A two-stage hybrid procedure for estimating an inverse regression function

TL;DR

This paper introduces a two-stage hybrid method combining isotonic regression and local linear approximation to efficiently estimate inverse regression functions, achieving parametric convergence rates and improving estimation of derivatives.

Contribution

The paper proposes a novel two-stage hybrid procedure and a bootstrapped variant that enhance inverse regression estimation accuracy and convergence speed.

Findings

The second-stage estimator attains the parametric $n^{1/2}$ convergence rate.

The bootstrapped variant (BTSP) is consistent and overcomes slow convergence issues.

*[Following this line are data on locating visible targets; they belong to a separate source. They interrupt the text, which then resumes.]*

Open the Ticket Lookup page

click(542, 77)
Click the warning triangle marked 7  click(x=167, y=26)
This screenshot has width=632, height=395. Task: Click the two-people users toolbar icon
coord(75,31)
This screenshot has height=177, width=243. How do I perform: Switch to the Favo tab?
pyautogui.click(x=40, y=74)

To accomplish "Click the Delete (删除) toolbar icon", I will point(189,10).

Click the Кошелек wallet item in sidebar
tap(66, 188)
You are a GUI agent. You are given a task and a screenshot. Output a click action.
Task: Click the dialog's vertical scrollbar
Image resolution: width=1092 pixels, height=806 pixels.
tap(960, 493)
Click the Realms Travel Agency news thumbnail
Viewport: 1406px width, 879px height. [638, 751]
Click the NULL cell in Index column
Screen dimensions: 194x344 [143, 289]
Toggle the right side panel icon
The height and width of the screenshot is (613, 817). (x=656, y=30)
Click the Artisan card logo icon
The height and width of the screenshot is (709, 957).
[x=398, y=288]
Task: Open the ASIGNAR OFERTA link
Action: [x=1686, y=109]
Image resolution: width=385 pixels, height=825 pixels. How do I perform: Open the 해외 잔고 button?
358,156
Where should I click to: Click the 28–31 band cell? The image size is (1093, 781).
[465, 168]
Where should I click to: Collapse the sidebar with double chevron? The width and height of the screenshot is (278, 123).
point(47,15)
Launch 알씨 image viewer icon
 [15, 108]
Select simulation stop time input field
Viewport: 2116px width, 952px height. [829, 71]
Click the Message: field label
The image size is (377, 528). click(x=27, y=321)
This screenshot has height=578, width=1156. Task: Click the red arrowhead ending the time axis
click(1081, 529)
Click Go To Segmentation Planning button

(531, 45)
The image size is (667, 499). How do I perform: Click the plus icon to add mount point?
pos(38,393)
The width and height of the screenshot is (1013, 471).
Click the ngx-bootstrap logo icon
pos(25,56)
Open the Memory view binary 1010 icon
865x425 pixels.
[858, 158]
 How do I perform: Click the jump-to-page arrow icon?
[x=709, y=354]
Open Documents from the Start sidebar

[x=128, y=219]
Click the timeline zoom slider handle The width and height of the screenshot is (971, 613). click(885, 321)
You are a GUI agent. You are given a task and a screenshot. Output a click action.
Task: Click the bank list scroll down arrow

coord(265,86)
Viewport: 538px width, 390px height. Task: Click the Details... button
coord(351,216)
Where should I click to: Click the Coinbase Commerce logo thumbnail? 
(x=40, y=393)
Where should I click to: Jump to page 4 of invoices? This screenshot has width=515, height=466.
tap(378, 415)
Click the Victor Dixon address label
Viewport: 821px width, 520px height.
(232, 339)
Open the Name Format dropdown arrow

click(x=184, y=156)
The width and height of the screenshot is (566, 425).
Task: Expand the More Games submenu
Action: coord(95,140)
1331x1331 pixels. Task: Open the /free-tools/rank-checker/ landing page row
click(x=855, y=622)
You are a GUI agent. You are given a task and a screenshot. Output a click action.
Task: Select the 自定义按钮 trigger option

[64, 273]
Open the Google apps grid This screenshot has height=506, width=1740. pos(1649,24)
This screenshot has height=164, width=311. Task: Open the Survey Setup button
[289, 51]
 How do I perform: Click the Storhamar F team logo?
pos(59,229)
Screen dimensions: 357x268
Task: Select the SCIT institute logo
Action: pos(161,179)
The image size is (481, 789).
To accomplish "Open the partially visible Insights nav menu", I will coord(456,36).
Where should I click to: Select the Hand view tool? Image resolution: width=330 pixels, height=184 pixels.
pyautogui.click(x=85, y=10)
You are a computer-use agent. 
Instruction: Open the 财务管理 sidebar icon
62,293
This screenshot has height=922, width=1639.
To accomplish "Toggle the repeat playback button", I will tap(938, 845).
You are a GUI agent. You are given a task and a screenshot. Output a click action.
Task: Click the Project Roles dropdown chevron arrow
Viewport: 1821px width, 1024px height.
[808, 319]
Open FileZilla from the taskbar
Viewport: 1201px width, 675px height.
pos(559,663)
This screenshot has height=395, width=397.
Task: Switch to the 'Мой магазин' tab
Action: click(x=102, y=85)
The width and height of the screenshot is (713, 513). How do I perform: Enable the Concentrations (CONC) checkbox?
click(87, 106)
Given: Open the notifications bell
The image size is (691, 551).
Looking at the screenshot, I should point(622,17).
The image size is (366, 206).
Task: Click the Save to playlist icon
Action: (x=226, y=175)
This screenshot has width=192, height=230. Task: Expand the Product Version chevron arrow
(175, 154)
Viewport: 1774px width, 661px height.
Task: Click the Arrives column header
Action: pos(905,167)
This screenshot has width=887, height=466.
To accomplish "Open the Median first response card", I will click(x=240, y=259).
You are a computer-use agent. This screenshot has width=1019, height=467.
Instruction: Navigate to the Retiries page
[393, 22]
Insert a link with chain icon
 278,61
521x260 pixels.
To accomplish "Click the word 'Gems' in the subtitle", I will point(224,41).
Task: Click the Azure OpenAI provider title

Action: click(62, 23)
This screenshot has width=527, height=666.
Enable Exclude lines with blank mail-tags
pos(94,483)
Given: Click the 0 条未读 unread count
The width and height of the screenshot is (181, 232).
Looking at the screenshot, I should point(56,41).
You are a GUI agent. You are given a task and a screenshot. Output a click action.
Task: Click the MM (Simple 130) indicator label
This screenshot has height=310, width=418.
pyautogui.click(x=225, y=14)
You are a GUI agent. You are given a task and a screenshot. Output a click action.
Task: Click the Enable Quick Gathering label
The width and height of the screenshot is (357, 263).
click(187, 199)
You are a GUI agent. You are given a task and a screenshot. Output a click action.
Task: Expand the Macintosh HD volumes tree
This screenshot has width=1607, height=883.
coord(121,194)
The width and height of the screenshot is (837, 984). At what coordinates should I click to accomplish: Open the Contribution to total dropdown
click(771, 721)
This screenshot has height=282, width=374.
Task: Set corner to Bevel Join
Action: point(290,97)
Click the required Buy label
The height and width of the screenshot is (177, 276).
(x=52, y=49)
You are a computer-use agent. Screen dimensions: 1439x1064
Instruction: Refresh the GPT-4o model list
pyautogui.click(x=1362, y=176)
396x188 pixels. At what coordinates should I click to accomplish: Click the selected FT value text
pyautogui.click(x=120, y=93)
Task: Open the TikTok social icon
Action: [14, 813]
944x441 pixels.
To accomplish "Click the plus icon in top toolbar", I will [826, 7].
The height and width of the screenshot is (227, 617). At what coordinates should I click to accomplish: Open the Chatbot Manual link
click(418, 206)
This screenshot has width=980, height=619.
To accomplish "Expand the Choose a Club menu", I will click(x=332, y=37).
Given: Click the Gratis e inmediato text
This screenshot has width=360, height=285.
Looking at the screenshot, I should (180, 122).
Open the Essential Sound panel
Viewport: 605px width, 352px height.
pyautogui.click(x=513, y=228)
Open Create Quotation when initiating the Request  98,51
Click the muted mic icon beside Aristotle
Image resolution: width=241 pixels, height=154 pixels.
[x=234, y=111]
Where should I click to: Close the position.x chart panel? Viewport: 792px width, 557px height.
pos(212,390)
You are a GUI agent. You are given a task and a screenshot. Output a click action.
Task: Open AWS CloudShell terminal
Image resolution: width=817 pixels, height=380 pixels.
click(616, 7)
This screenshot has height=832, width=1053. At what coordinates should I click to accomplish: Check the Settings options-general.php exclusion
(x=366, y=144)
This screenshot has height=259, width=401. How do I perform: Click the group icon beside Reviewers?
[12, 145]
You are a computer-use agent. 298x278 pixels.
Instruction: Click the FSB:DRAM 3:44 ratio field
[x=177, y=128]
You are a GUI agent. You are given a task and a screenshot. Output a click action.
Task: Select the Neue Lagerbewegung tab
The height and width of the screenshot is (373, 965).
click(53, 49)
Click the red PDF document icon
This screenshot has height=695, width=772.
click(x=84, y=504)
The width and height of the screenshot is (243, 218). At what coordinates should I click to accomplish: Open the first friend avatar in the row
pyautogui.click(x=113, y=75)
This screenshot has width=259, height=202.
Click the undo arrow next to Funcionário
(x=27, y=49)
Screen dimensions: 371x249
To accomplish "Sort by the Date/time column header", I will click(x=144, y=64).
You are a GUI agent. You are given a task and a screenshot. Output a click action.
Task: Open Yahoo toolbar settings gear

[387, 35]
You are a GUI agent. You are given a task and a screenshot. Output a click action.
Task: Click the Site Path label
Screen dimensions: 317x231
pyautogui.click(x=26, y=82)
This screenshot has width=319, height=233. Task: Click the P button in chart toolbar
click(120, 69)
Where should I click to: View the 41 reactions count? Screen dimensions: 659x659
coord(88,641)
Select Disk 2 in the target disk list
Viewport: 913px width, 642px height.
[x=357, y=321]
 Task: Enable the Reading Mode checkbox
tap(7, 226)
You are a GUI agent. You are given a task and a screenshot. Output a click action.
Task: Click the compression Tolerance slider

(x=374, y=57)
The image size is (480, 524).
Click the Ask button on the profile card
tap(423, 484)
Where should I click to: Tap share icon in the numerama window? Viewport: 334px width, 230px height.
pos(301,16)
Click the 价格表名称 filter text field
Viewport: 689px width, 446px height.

Simulation studies demonstrate the effectiveness of the proposed methods.

Abstract

We consider a two-stage procedure (TSP) for estimating an inverse regression function at a given point, where isotonic regression is used at stage one to obtain an initial estimate and a local linear approximation in the vicinity of this estimate is used at stage two. We establish that the convergence rate of the second-stage estimate can attain the parametric $n^{1/2}$ rate. Furthermore, a bootstrapped variant of TSP (BTSP) is introduced and its consistency properties studied. This variant manages to overcome the slow speed of the convergence in distribution and the estimation of the derivative of the regression function at the unknown target quantity. Finally, the finite sample performance of BTSP is studied through simulations and the method is illustrated on a data set.